# PROVIDED TEXT

OnLive's failure underlines a harsh truth - there's no future for a consumer cloud gaming service

For a technology which is supposedly going to completely change the way we access and consume videogames, cloud gaming is certainly having a bumpy start. The latest chapter in the saga of OnLive, the hugely ambitious and much hyped cloud service, is perhaps the murkiest yet, with the company being shut down and its assets shuffled quickly into a new company, managed by the same CEO - leaving investors and staff in the original company high and dry.

If that sounds dodgy to you - as it does to a lot of people - that's because it is, albeit not in a legal sense. It's a piece of corporate manoeuvring which is permissible in the US, using a system called "Assignment for the Benefit of Creditors" (basically a pre-pack of a failing company, although the creditors in this instance are unlikely to feel that much has been done for their benefit), but while the legal ends may be neatly wrapped up, the morality of such a move - keeping the same people in charge while dumping staff and investors - is certainly deeply questionable.

"OnLive made some specific mistakes which reflect on extremely poor management and a deeply flawed understanding of the market."

Ours is not really the place to make moral judgments, though. What's more interesting is the question of what has come out in the wash regarding OnLive's market position - and what that says about the whole grand cloud gaming experiment.

The most oft-quoted figure, over the past week, is a number which purports to be OnLive's peak concurrent user figure - around 1800 users. It's tough to extrapolate subscriber numbers from that figure without additional data, but somewhere south of 20,000 seems plausible. Meanwhile, the service was costing around $5 million a month to run. This is not, in any sense, a viable business.

OnLive made some specific mistakes which reflect on extremely poor management and a deeply flawed understanding of the market. The company spent a fortune distributing OnLive streaming consoles for free in an extremely naive attempt to build an installed base - but few of those consoles are actually in use, not least because they were distributed to gamers who generally already own hardware capable of using OnLive services.

Many recipients also discovered that their broadband connections weren't up to OnLive's requirements; and of course, there's the simple reality that if you give someone something for free, they'll consider it to be of no value. A major part of the reason why the razors-and-razorblades model works for games consoles is because having made an investment in a console, users want to justify that investment by acquiring more games. With no investment in OnLive, users felt no such urge. Not only was OnLive wasting its money, it was actively devaluing its own service in users' eyes.

That speaks to the other fundamental flaw with the OnLive business. Who, exactly, was it targeted at? The marketing and promotion for the service seemed to be pretty directly targeted at core gamers and early adopters. Yet they're precisely the people who are most likely to be unwilling to suffer the flaws in OnLive's performance - the lag and graphical degradation which are an inevitable consequence of streaming high-definition interactive content over home broadband connections.

Moreover, OnLive's catalogue of software is largely made up of back catalogue titles, not the hot new releases which the core gamer market might be attracted to. This is a service which could potentially appeal to more casual players - people who don't keep up with the latest releases or want to buy the latest hardware, and don't mind a somewhat degraded experience in return for convenience. Yet it was pushed towards the early adopter market - not least, perhaps, because the casual player market probably doesn't have the broadband speed required for OnLive to work at all. Catch-22.

# LISTED RECORDS
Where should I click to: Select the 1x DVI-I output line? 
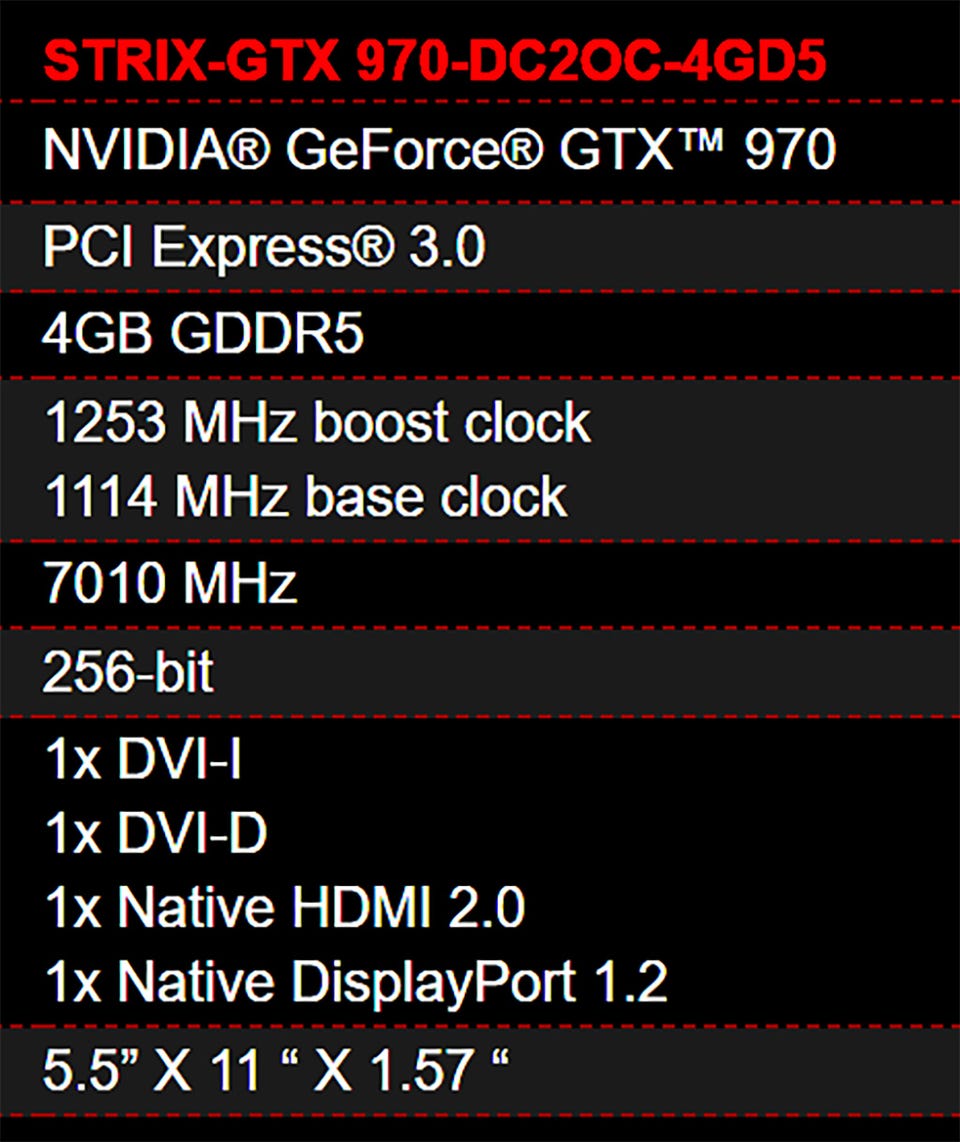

* * *

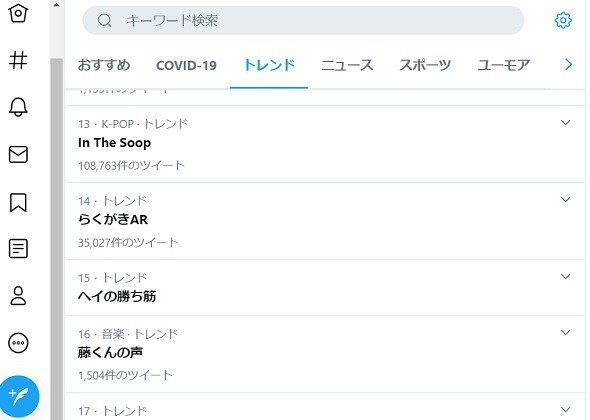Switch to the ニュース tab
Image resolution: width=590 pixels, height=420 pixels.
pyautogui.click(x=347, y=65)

# DIRECTIVE
Resume the OnLive cloud gaming article, starting right after its final sentence.

# OUTPUT
"It creates a business that's vastly expensive to run and difficult to scale, and which creates additional enormous step-costs every time you want to upgrade your basic hardware."

These are specific problems with OnLive's service, and there are a few more we could explore - but one could make the argument that they don't reflect a fundamental problem with the concept of a cloud gaming service in general. Indeed, there are plenty of cloud gaming apologists lining up to note that OnLive's failure is a consequence of problems with that company specifically, not with the concept behind it.

The reality is a bit tougher. If OnLive had succeeded, it would have answered a number of hard questions regarding cloud gaming - but by its failure, it leaves them hanging ominously over the head of any venture in this sector. The technological questions, regarding the quality of the experience, the speed of broadband, and so on, can be answered simply by the progress of time - broadband gets better, as does video compression technology, so it's undoubtable that we'll eventually be able to provide a cloud gaming service whose quality is indistinguishable from games running off locally executed code. The real question is, why would we want to?

That's not being facetious. My question about cloud gaming from the outset - a question which is only made more vital by OnLive's failure - is an economic one. Yes, it's possible (just about) to store game hardware in huge racks of servers at data centres rather than in boxes underneath people's TVs or in their pockets. But doing so transfers vast costs onto the service provider which have, up until now, been borne by the consumer in one way or another. It creates a business that's vastly expensive to run and difficult to scale, and which creates additional enormous step-costs every time you want to upgrade your basic hardware.

All the high-minded talk about freeing consumers from the need to buy or upgrade hardware looks slightly silly in an era when the most ubiquitous game devices are things like mobile phones and iPads - devices which are now possessed of extremely powerful 3D capabilities, and which consumers are probably going to buy or upgrade every couple of years anyway. The same is essentially true of computers; sure, your average laptop won't play Crysis 2 particularly well, but then again, nor will an OnLive style service - and your average laptop will certainly play the vast majority of games perfectly happily. Again, they're a device which consumers will pay to upgrade every few years anyway - so why, exactly, do cloud gaming proponents think it's a good idea for a games company to take on that expense, when consumers are clearly happy to bear it?

In fact, the only area in which this might possibly make any sense is in the field of game consoles - dedicated game hardware which, indeed, consumers might prefer not to have to buy or upgrade. However, OnLive can't actually play console games - and it's unlikely that any cloud service ever will, unless it's being offered by the console platform holder themselves.

In an era when processing, especially graphics processing, is getting vastly smaller, more efficient and cheaper - when the slim phone in your pocket will very soon pack more graphical punch than the console under your TV - we ought to be deeply suspicious of any business whose core proposition is to completely ignore the power of modern consumer hardware in favour of an outdated and unnecessary approach to centralised computation.

"The cloud, as a general concept, is going to be incredibly important for games."

Don't get me wrong - the cloud, as a general concept, is going to be incredibly important for games. Storing saves, user data and indeed the game data itself in the cloud is a great idea - one which many developers are already using (World of Warcraft, for example, grabs game assets from the cloud as you're playing, allowing players to get started with the game before the entire client has been downloaded).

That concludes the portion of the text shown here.